]> git.apps.os.sepia.ceph.com Git - ceph.git/commitdiff
mgr/rbd_support: make mirror_snapshot_schedule rescan only updated pools
authorMykola Golub <mgolub@suse.com>
Sat, 7 Mar 2020 10:15:44 +0000 (10:15 +0000)
committerMykola Golub <mgolub@suse.com>
Mon, 13 Apr 2020 17:45:41 +0000 (18:45 +0100)
Signed-off-by: Mykola Golub <mgolub@suse.com>
src/pybind/mgr/rbd_support/mirror_snapshot_schedule.py

index 479a967ef923df308f0d94bd5d18f2fc153af18f..fc7a7d986b21a9ddf9218902f0fa8354b90f5174 100644 (file)
@@ -11,6 +11,8 @@ from threading import Condition, Lock, Thread
 from .common import get_rbd_pools
 from .schedule import LevelSpec, Interval, StartTime, Schedule, Schedules
 
+MIRRORING_OID = "rbd_mirroring"
+
 def namespace_validator(ioctx):
     mode = rbd.RBD().mirror_mode_get(ioctx)
     if mode != rbd.RBD_MIRROR_MODE_IMAGE:
@@ -22,6 +24,126 @@ def image_validator(image):
     if mode != rbd.RBD_MIRROR_IMAGE_MODE_SNAPSHOT:
         raise rbd.InvalidArgument("Invalid mirror image mode")
 
+class Watchers:
+
+    lock = Lock()
+
+    def __init__(self, handler):
+        self.rados = handler.module.rados
+        self.log = handler.log
+        self.watchers = {}
+        self.updated = {}
+        self.error = {}
+        self.epoch = {}
+
+    def __del__(self):
+        self.unregister_all()
+
+    def _clean_watcher(self, pool_id, namespace, watch_id):
+        assert self.lock.locked()
+
+        del self.watchers[pool_id, namespace]

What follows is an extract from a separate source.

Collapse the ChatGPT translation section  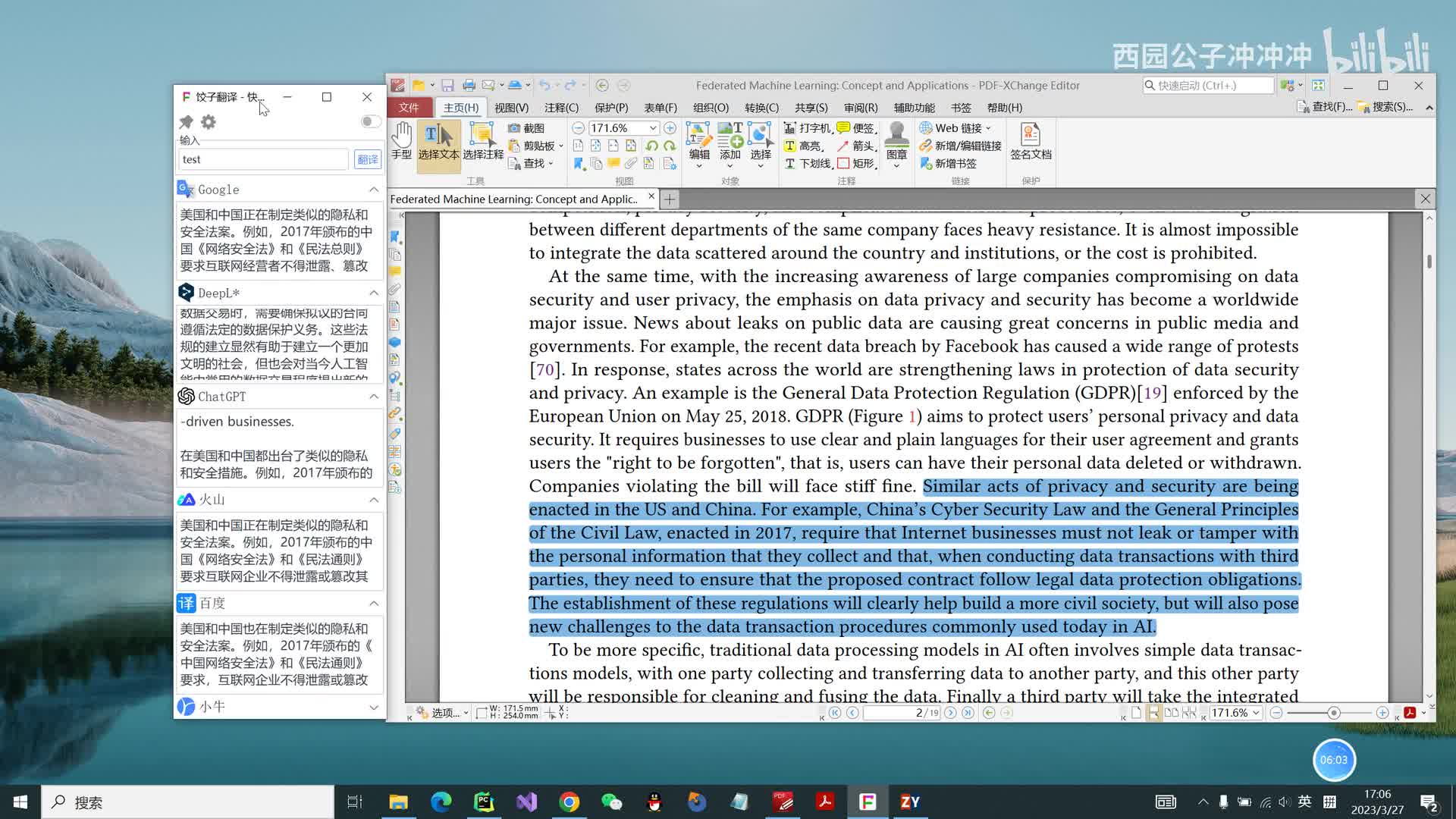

+        self.updated.pop(watch_id, None)
+        self.error.pop(watch_id, None)
+        self.epoch.pop(watch_id, None)
+
+    def check(self, pool_id, namespace, epoch):
+        error = None
+        with self.lock:
+            watch = self.watchers.get((pool_id, namespace))
+            if watch is not None:
+                error = self.error.get(watch.get_id())
+                if not error:
+                    updated = self.updated[watch.get_id()]
+                    self.updated[watch.get_id()] = False
+                    self.epoch[watch.get_id()] = epoch
+                    return updated
+        if error:
+            self.unregister(pool_id, namespace)
+
+        if self.register(pool_id, namespace):
+            return self.check(pool_id, namespace, epoch)
+        else:
+            return True
+
+    def register(self, pool_id, namespace):
+
+        def callback(notify_id, notifier_id, watch_id, data):
+            self.log.debug("watcher {}: got notify {} from {}".format(
+                watch_id, notify_id, notifier_id))
+
+            with self.lock:
+                self.updated[watch_id] = True
+
+        def error_callback(watch_id, error):
+            self.log.debug("watcher {}: got errror {}".format(
+                watch_id, error))
+
+            with self.lock:
+                self.error[watch_id] = error
+
+        try:
+            ioctx = self.rados.open_ioctx2(int(pool_id))
+            ioctx.set_namespace(namespace)
+            watch = ioctx.watch(MIRRORING_OID, callback, error_callback)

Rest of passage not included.